Am Dienstag hatte die Generalstaatsanwaltschaft Berlin bestätigt, dass sie inmitten der RBB-Affäre um Vetternwirtschaft die Ermittlungen auf zwei Geschäftsleitungsmitglieder ausgeweitet hat. Es geht um den Verdacht der Untreue und Beihilfe zur Untreue mit Blick auf die Einführung eines variablen Vergütungssystems und Gehaltfortzahlungen an Mitarbeiter, die keine Beschäftigung mehr ausüben. Der öffentlich-rechtliche ARD-Sender RBB hatte dann auf dpa-Nachfrage mitgeteilt, man bitte um Verständnis, dass es zum aktuellen Zeitpunkt kein Statement gebe. »Basierend auf diesen neuen Informationen überprüfen wir derzeit die rechtlichen Konsequenzen und Handlungsmöglichkeiten.«
Der stellvertretende Vorsitzende des RBB-Personalrats, Lutz Oehmichen, teilte der dpa am Mittwoch mit: Es gehe hier nicht um eine Tasse aus Versehen verschütteten Kaffees, »sondern um schwerwiegende Vorwürfe der Generalstaatsanwaltschaft gegenüber fast der Hälfte der RBB Geschäftsleitung«. Aktuell gehören laut RBB-Webseite fünf Manager der aktuellen Geschäftsführung an.
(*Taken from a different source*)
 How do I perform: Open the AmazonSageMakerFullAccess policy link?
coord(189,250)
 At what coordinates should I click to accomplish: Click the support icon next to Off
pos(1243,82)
Rückbau der Geschäftsleitung soll thematisiert werden
Das Kontrollgremium RBB-Rundfunkrat hat indes die Tagesordnung für die Sitzung für Mitte Oktober festgelegt. Nach dpa-Informationen soll das Thema Rückbau der Geschäftsleitung behandelt werden. Bereits zu seinem Start als neuer Rundfunkratsvorsitzender hatte sich Ralf Roggenbuck im September für eine Verkleinerung ausgesprochen.
Bislang ermittelte die Generalstaatsanwaltschaft gegen die fristlos entlassene Intendantin Patricia Schlesinger, ihren Ehemann und ehemaligen »Spiegel«-Journalisten Gerhard Spörl und gegen den zurückgetretenen Senderchefkontrolleur Wolf-Dieter Wolf wegen des Verdachts der Untreue und Vorteilsannahme. Es gilt bis zur Aufklärung die Unschuldsvermutung.
Die Affäre war durch Medienberichte zu Vorwürfen der Vetternwirtschaft und des Filzes ins Rollen gekommen. Es geht etwa um umstrittene Beraterverträge für ein inzwischen auf Eis gelegtes Bauprojekt des öffentlich-rechtlichen Senders, nicht offen gelegte Bonus-Zahlungen für Führungskräfte, eine kräftige Gehaltserhöhung für Schlesinger, die Abrechnung von Essen mit geladenen Gästen in ihrer Privatwohnung auf RBB-Kosten, umstrittene Reisen sowie Coaching-Aufträge für Schlesingers Ehemann bei der landeseigenen Messe Berlin. Wolf war dort auch in Personalunion ebenfalls Chefkontrolleur.
Der Messe-Aufsichtsrat hatte vor einiger Zeit speziell dazu mitgeteilt, dass eine Compliance-Untersuchung ergeben habe, dass mit Blick auf das öffentliche Vergaberecht keine Verstöße vorliegen und die Vergabe der Aufträge für die Messe korrekt abgelaufen sei.